Assim, elas se comunicam entre elas.
Isso
permite que você saiba mais profundamente sobre o desejo que
está na origem do filme?
Esse
desejo é bastante claro, é sempre o mesmo, fazer uma
mulher se sentar numa sala de projeção e lhe dizer:
“Veja, é isso o que eu penso sobre uma mulher”. É
o princípio de Antonioni e de Godard: um homem que se coloca
atrás de uma câmera, uma mulher na frente dela e, de
alguma maneira, dá um jeito para que isso não se torne
um psicodrama. Parte do princípio de que é muito
difícil a comunicação entre um homem e uma
mulher. Quando o filme resulta no trabalho de todos os dois, acho
isso genial. É um avanço incrível com relação
à Hollywood.
O
que acarreta o fato de filmar Louis, seu filho, desde Les amants
réguliers (Os amantes constantes)?
Não
sei...é como quando filmo meu pai: no início, filmar
seu filho, filmar seu pai, é para vê-los.
Assisti-los?
Não,
vê-los. Vê-los mais frequentemente...como se diz:
“Apareça, a gente toma um café, a gente se vê”.
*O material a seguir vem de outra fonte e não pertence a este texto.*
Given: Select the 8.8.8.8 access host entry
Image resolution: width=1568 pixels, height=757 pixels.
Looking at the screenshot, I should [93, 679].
Ver, na primeira acepção. Ter uma relação
que não seja apenas a de uma família, mas da ordem
daquela que você pode ter com verdadeiros amigos. Tecer elos de
artista bastante fortes. Você trabalha com seu filho, com seu
pai, você tem a ocasião de vê-los muito, nos
ensaios, principalmente. Eu ensaio muito. Tornou-se meu método
desde a filmagem de Sauvage
Innocence (Inocência selvagem),
em 2001. Em Un
été brûlant
(Um
verão escaldante)
eu ensaiei todas as semanas, todos os sábados.
Para
que servem esses ensaios?
Bresson,
que utilizava amadores, os fazia ensaiar todos os dias durante três
meses. Ele disse isso no IDHEC. Se você ensaia todos os dias
durante três meses com um amador, você faz dele um ator.
É um passe de mágica.
No
estágio em que estou, tento fazer com que todo mundo consiga
interpretar perfeitamente, desde a primeira tomada. Em duas tomadas,
pode acontecer do ator encontrar um problema. Atualmente, não
posso me privar desse método. Ele dá um outro estilo de
interpretação.
Como
você definiria esse estilo?
Eu
diria que ele entrecruza, em igual proporção, o método
de Stanislavski e o de Dullin (meu pai foi aluno de Dullin), que
consiste em dizer: “Não se deve imitar a si mesmo, mas
estar lá, que sua vida continua, que seus pensamentos não
cessarão”. O ator, você lhe explica a situação
para que ele possa falar com o outro, responder-lhe, na lógica
da situação. E para ter êxito, eu me apoio em
Stanislavski. Dullin é inicialmente uma escolha do ator de
teatro. Não há risco de naturalismo no teatro; o
teatro, é uma situação em si. No cinema, a vida
mantém o ator um pouco mais em equilíbrio, ele pensa
sempre em duas coisas, no cinema e na vida. Dullin escreveu algo
sobre isso. Mas dirigir um ator, é mostrar o caminho, isso não
termina nunca.
São
como se fossem leis definitivas para você?
Primeiramente,
a direção de atores está sempre no condicional.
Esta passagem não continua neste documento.